Chicago lost another Louis Sullivan building yesterday. The Wirt Dexter Building at 630 S Wabash stood for the last 119 years. The building designed by the team of Louis Sullivan and Dankmar Adler was completed in 1887, and was a precursor engineering wise to the Auditorium Building completed in 1890. The Dexter was an important link in the chain of buildings that Sullivan designed.
The building has long been on my mental list of subjects for a post. I had intended dozens of times to go down there and spend some time snapping away. Especially of the rear elevation where Sullivan used unique vertical cast iron supports with circles cut out of them. Well, too late… I did take some shots of the former George Diamond Steakhouse this past June, but I wasn’t happy enough with them, and never did a post on them.

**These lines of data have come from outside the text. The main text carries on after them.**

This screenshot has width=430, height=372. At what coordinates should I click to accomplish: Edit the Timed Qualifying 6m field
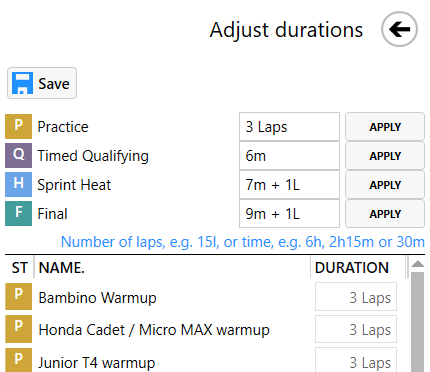[x=289, y=156]
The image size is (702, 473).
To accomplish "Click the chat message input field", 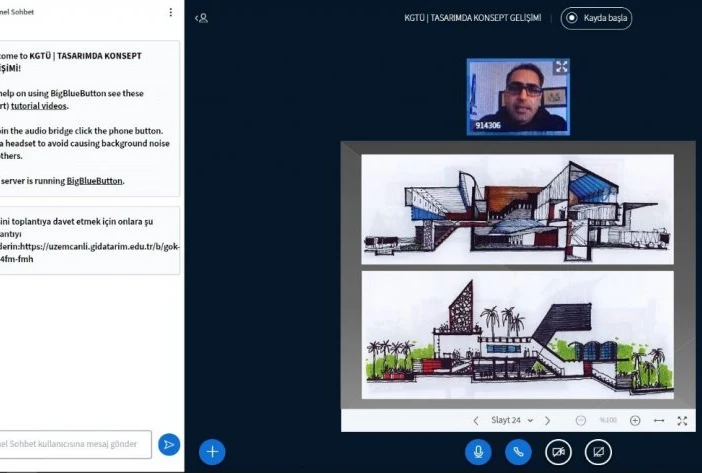I will [x=75, y=444].
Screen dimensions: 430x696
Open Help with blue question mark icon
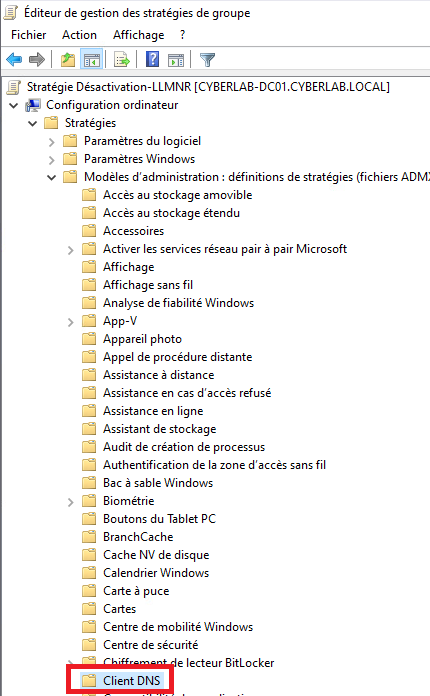[x=152, y=59]
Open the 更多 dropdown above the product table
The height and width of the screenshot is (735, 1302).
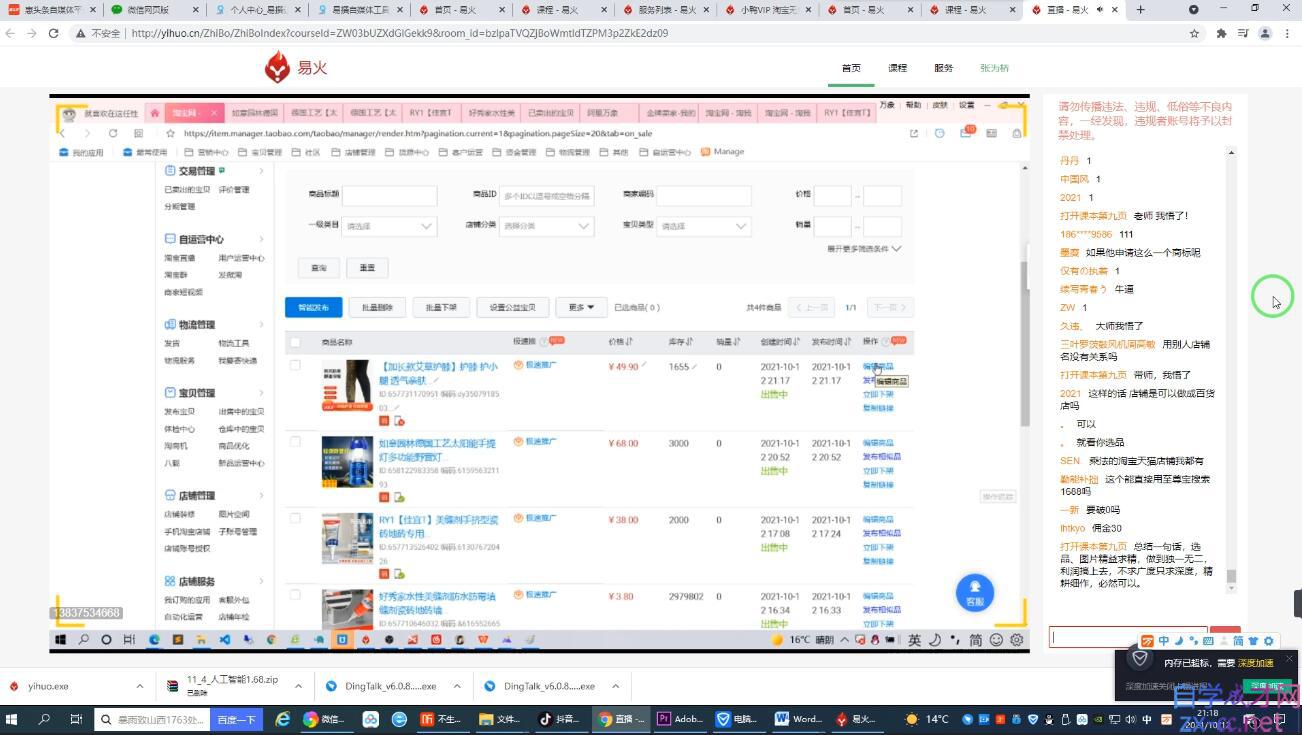582,307
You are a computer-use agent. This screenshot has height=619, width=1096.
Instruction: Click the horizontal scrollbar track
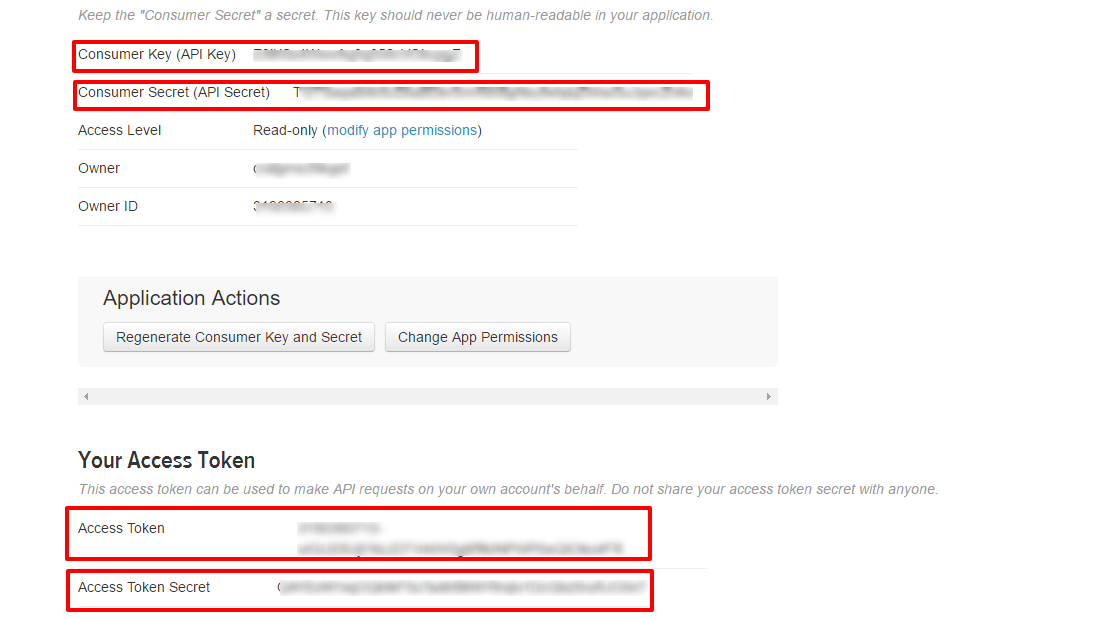427,397
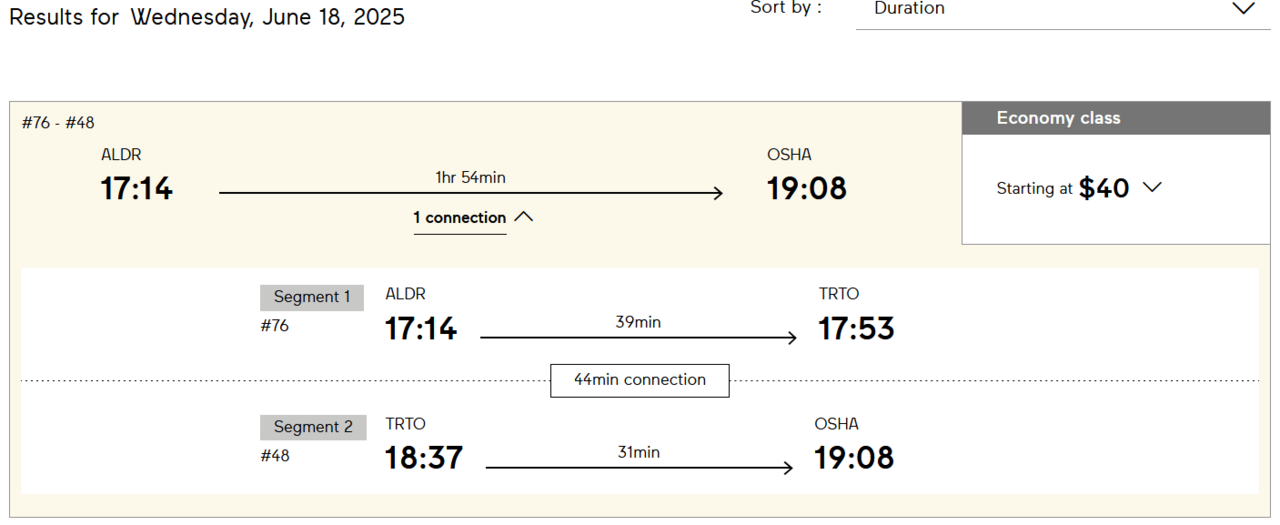Click the chevron arrow in Sort by box
Screen dimensions: 1280x525
(1243, 9)
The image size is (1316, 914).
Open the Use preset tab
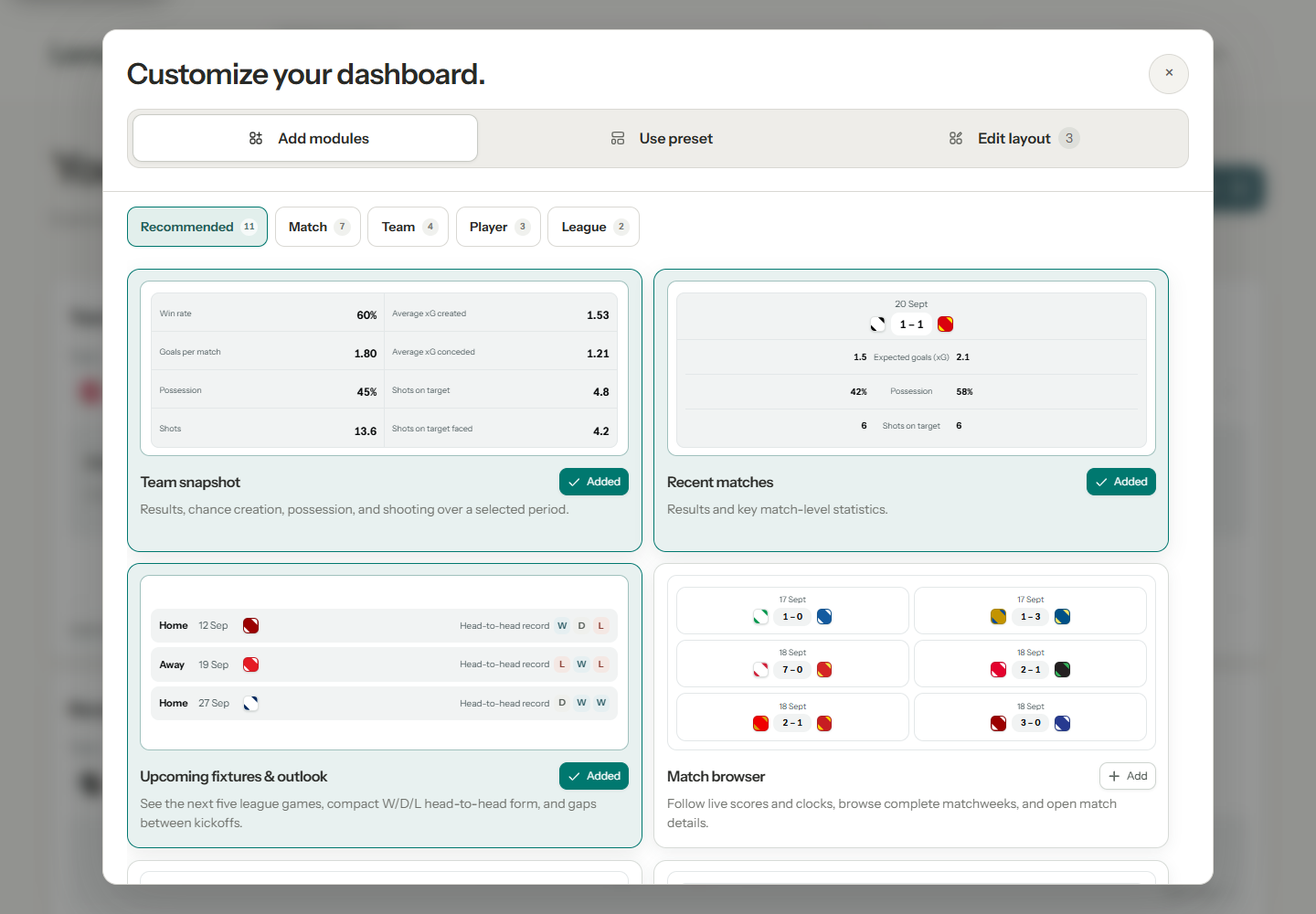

Well, this is all that I have, so I am doing a post anyway. I know little about the building outside of the basic statistics, but I do know that the George Diamond Steakhouse was a big part of Chicago nightlife in the 1950s and into the 1960s. I also know that there were ownership issues that began in 1999 between the owner Lorraine Phillips and a group of investors. I found court documents from earlier this year on the web.
The restaurant closed in the fall of 2001, it had fallen on hard times in this final years, reports of 40 year old thread bare red carpet and a single waitress, for a dining room that sat 600, and that they were only selling a few steaks a week sum up its final years. There was a brief attempt to re-open in 2003, but it didn’t last long.
The entrance has grown tired as well, the original marquee sign taken down years ago. I thought it interesting that the sign was still lit this past June. Who was paying the electric bill?
Taped to the inside of the window is a postcard from the heydays of the restaurant. There were locations in Milwaukee, Acapulco and Palm Springs. You can also see what the marquee looked like in the upper left image. I found another postcard here.
There are several shots from the fire on Flickr. Including a couple of good shots of the rear elevation taken by ChicagoSage. You never realize how much you miss something until it is gone.